C’est sans compter le talent du poète authentique qu’est Laurent Demoulin. Par « authentique », il faut entendre homme sachant travailler le langage au corps, sans le laisser s’épancher dans le lyrisme vain ni tomber dans l’ornière desséchante du didactisme à coloration éthique. Dès lors, le verbe qui souffle sur ces pages est sous-tendu par toutes les potentialités musicales de l’oralité (litanies, refrains, narration contée, art de la période à longue portée mais sans grandiloquence) pour accéder à la dimension de l’épopée moderne.
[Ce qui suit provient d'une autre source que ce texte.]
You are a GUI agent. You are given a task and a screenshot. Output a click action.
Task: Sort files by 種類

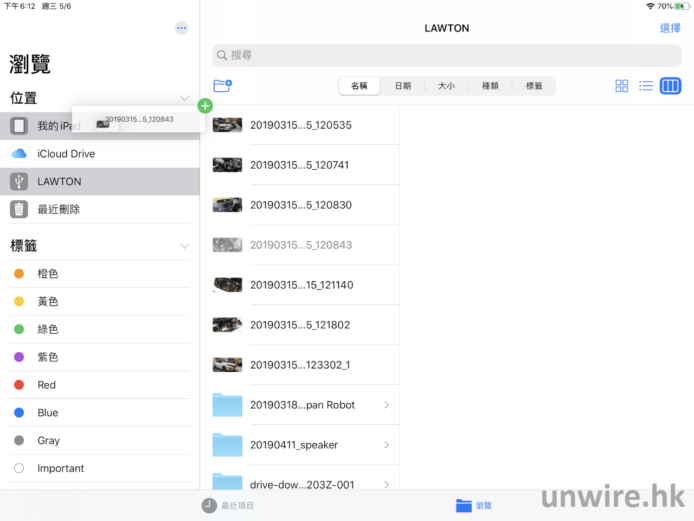pyautogui.click(x=490, y=86)
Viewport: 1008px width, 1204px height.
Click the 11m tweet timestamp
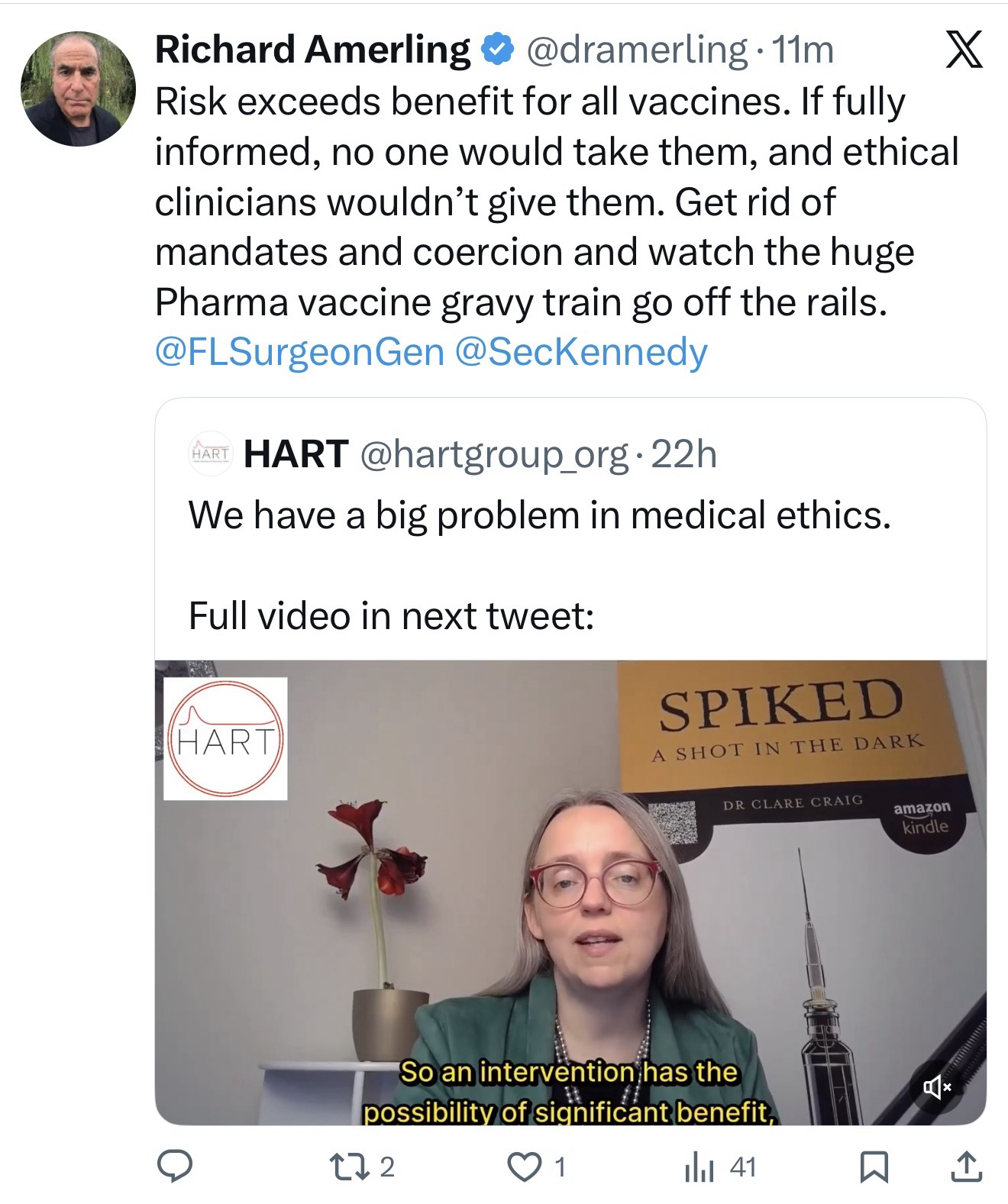tap(803, 50)
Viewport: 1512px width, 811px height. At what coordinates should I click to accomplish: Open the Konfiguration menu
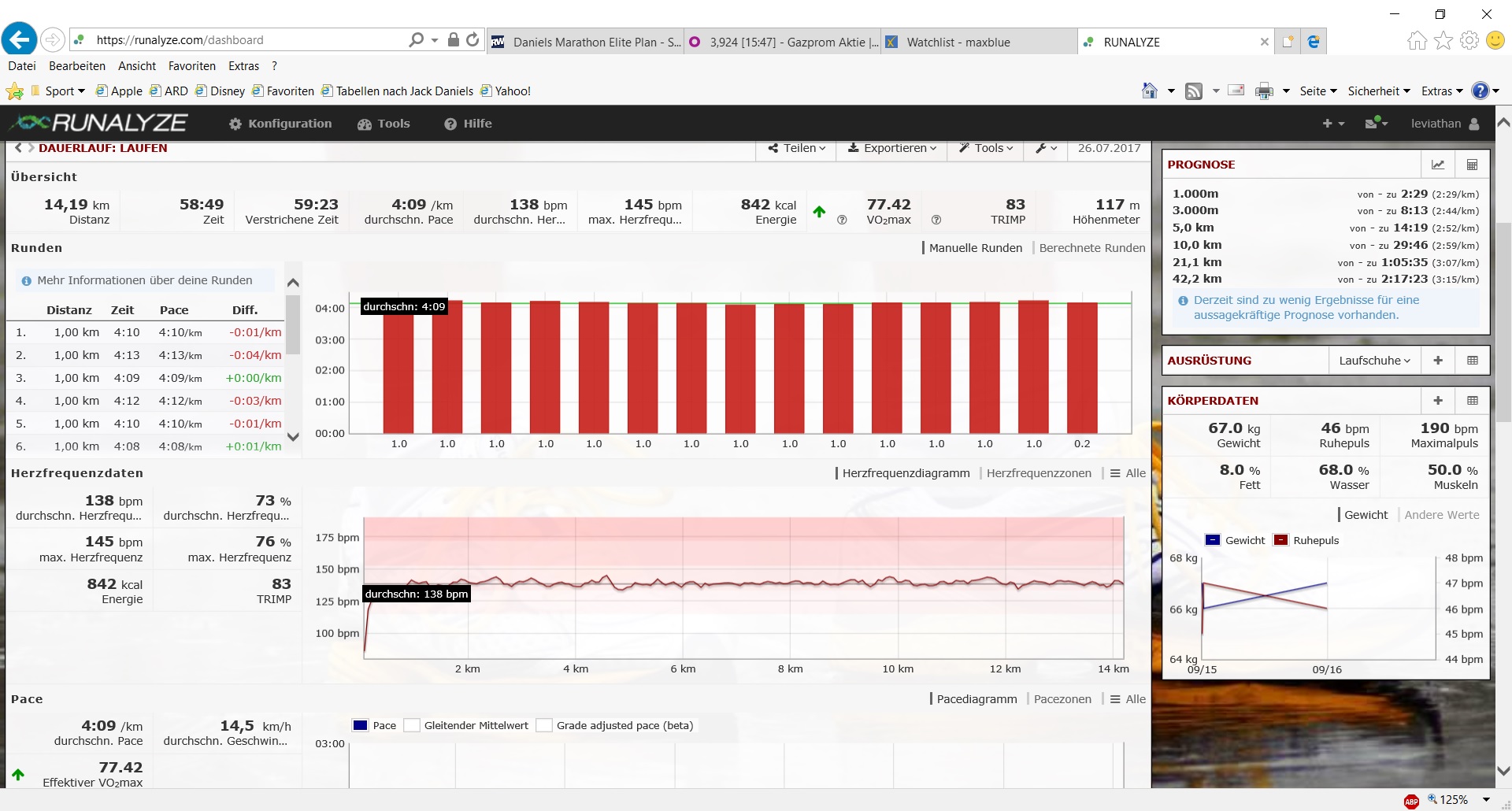tap(280, 124)
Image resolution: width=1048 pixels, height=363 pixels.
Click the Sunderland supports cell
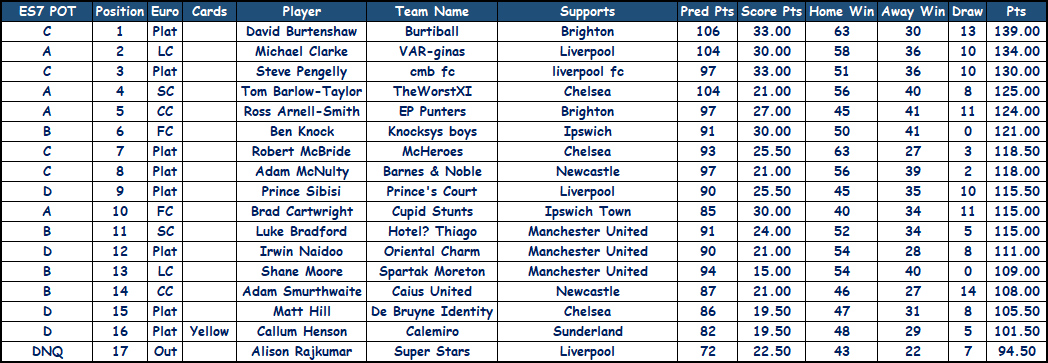point(587,332)
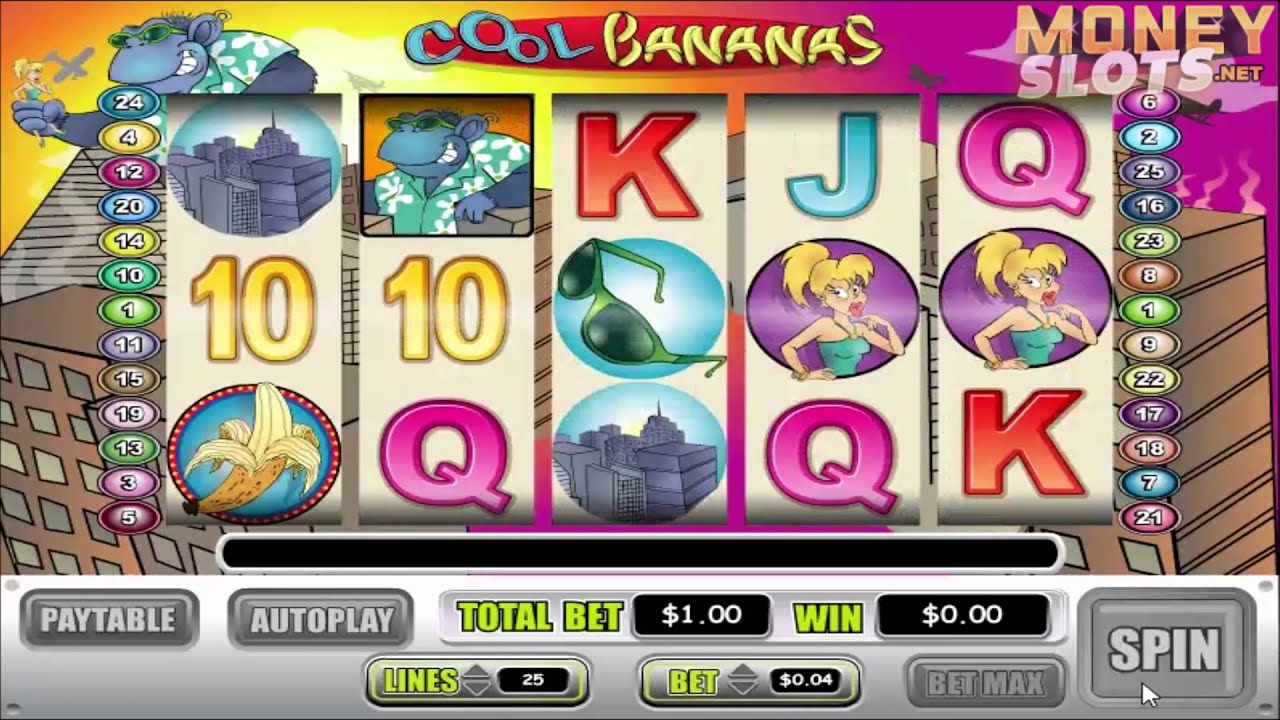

Comment arriver à une telle fusion ? Par un stratagème onomastique qui, lorsqu’il est décrit, peut paraître quelque peu grossier, mais s’avère redoutablement efficace une fois mis en œuvre dans le texte. Laurent Demoulin a en effet imaginé de doter chaque personnage de la tragédie historique qu’il dépeint, d’un nom hybride, résultat d’un mélange avec une figure de la légende homérique ou une divinité antique. Dans cette « Afroïliade », baignée du sang des esclaves, des combattants et des héros encombrants qu’on exécute lâchement, voici les Belges devenus des « Achéens boréaux ». Voici Stanleyville confondue avec Ithaque (« Ithanleyville ») et le centre des oracles du pouvoir avec Delphes (« Brudelphes »). Voici « Ulysse Lumumba » ayant épousé la cause de son pays au point que Demoulin invente la contrée féminine du « Pénélopongo ». Voici surtout Léopold le bâtisseur, affublé, entre autres sobriquets, de celui de « Roi à la barbe rouge et blanche », et le jeune Beaudouin Ier, sous le règne duquel l’indépendance sera acquise en 1960, présenté comme « Zeus-Cobourg ».


Si Laurent Demoulin a pris soin d’éclaircir chacune de ses créations en fin de volume, dans un index commenté, il serait réducteur de présenter son travail comme un banal texte à contraintes et à clés. Ulysse Lumumba procure en effet une émotion à divers niveaux de lecture : et là où certains s’amuseront à décrypter chacune de ses transpositions factuelles, d’autres se laisseront happer par la douloureuse mélopée qui sourd de ses séquences textuelles.


Ce livre inclassable déroule une légende qui, pour être entendue, se devait d’être, comme toutes les légendes, ancrée dans le réel. Ulysse Lumumba hérissera, bien sûr, les historiens relativistes quant à la responsabilité de la Belgique dans des crimes par commodité requalifiés en « abus » ou « dérives » ainsi que les convaincus des bienfaits civilisationnels légués aux négrillons par leurs lointains cousins gaulois. Il tombera des mains de ceux qui ne connaissent pas le bonheur d’en avoir deux pour tenir un livre. Tant mieux, Ulysse Lumumba n’est pas fait pour les nostalgiques du « temps béni des colonies ». Ce beau chant-là n’appartient qu’à la liberté et à la mort.


Frédéric Saenen


Laurent Demoulin, Ulysse Lumumba, Le Cormier, 90 pp.